I'm perfectly fine with taxing capital gains as ordinary income, even though I see the point of money at risk as a valid rationale. But if you're going to call it double taxation, you're just taking an absurd leap of logic.
But dividends actually are double taxed, and should be tax-free either on the corporate side or the shareholder side. I'd prefer the corporate side, but either way would be fine.
Sounds like a rock solid plan to me dude.
http://www.Gone-Anon.tk
IF you're going to tax capital gains it should be REAL capital gains. Why the hell should someone be taxed for inflation? Someone who didn't actually get more purchasing power but simply prevented her money from LOSING value shouldn't be charged because the investment could buy $100 of stuff a year ago and still can now consists of more pieces of green paper.
Does this apply when you lock in a good rate or have a deal that works to your advantage? Should you not be taxed for that good fortune. If you home appreciates should you just say its inflation and not pay taxes? The answer is called historical value its the only firm basis they have. If you let people set inflation as a basis, people would manipulate it and who do you trust? I don't trust 1 of the 535 Members of Congress. They have the best job in America, never have to do anything right and get a raise every year regardless the quality of they services provided.
The difference between tool is nothing. The difference is those of wealth have rented the Congress to find a constructive argument to tax there method of earning less. Money is a tool no different than a hammer, wrench, pen, or hands. The difference is those with money can rent the Members of Congress' pen. How you earn is immaterial...the facts are you earned.

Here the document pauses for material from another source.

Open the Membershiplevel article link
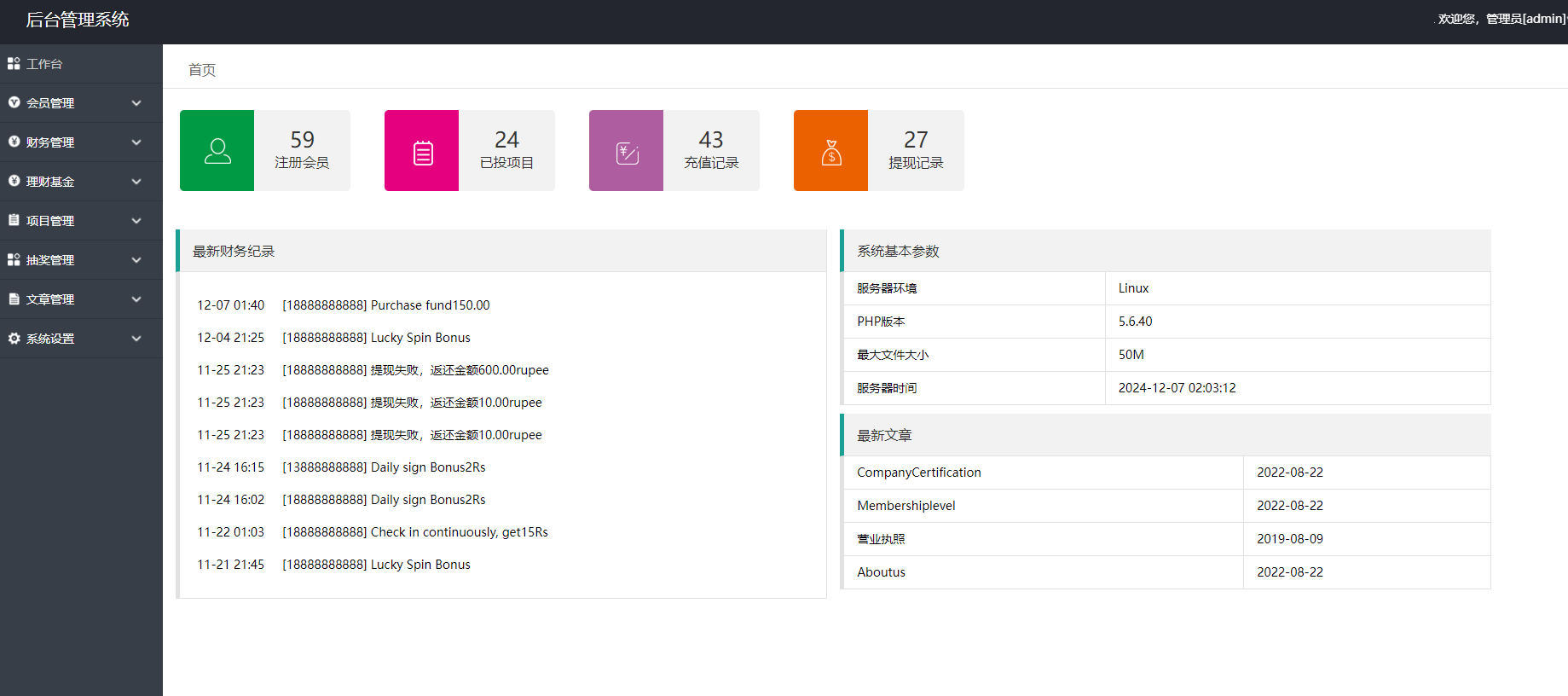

This is not class warfare. If you and 9 others owned an apartment complex (you owned 74% and the other 9 own the rest equally ) and we made 100K this year. You would get 74K and the rest would be divided amongst the other 9. Now comes the need for maintenance on the roof for 100K. Would it be fair for you the 74% owner to only pay 5K and have the rest of the owners split the rest. That is what we have now. Just pay your share and be happy
John Bogle is a great man that has helped thousands of investers with his no load funds. It is evident now that the poor man is suffering from dementia.
Of course thats what he wants. His bread is buttered via tax deferred accounts. Low capital gains taxes hurt his bottom line.
The problem with low risk investments like that is they don't do much to generate economic growth.